What the task asks: Transcribe the lines of the records starting with the one that has "This screenshot has height=611, width=1000." in it and ending with the last, and transcribe nothing else.

*** Records for processing ***

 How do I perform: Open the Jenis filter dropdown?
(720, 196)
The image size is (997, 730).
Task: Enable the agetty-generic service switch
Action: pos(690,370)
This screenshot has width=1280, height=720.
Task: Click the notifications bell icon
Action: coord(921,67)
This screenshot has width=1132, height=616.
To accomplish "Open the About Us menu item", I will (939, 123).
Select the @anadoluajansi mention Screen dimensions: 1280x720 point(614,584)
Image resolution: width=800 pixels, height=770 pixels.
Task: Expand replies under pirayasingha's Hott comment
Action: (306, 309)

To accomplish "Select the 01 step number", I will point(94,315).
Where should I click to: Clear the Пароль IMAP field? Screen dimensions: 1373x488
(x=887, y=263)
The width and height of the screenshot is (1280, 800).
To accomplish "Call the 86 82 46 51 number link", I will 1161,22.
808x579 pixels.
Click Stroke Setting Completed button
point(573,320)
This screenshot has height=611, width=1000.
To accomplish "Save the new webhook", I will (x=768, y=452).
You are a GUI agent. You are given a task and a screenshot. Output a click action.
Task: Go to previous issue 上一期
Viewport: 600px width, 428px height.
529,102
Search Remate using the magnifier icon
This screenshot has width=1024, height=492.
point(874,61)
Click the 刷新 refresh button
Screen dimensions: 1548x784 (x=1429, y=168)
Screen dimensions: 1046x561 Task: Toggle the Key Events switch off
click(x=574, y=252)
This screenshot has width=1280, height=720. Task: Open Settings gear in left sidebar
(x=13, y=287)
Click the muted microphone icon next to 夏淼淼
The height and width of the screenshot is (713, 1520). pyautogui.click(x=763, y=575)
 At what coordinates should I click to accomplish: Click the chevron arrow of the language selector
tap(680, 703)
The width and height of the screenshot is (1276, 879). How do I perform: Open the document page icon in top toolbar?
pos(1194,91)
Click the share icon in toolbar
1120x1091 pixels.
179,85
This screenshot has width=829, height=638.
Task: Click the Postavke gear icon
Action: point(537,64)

*** End of Records for processing ***

Response below:
This screenshot has height=611, width=1000.
To accomplish "Save the new webhook", I will (x=768, y=452).
You are a GUI agent. You are given a task and a screenshot. Output a click action.
Task: Go to previous issue 上一期
Viewport: 600px width, 428px height.
529,102
Search Remate using the magnifier icon
This screenshot has width=1024, height=492.
point(874,61)
Click the 刷新 refresh button
Screen dimensions: 1548x784 (x=1429, y=168)
Screen dimensions: 1046x561 Task: Toggle the Key Events switch off
click(x=574, y=252)
This screenshot has width=1280, height=720. Task: Open Settings gear in left sidebar
(x=13, y=287)
Click the muted microphone icon next to 夏淼淼
The height and width of the screenshot is (713, 1520). pyautogui.click(x=763, y=575)
 At what coordinates should I click to accomplish: Click the chevron arrow of the language selector
tap(680, 703)
The width and height of the screenshot is (1276, 879). How do I perform: Open the document page icon in top toolbar?
pos(1194,91)
Click the share icon in toolbar
1120x1091 pixels.
179,85
This screenshot has width=829, height=638.
Task: Click the Postavke gear icon
Action: point(537,64)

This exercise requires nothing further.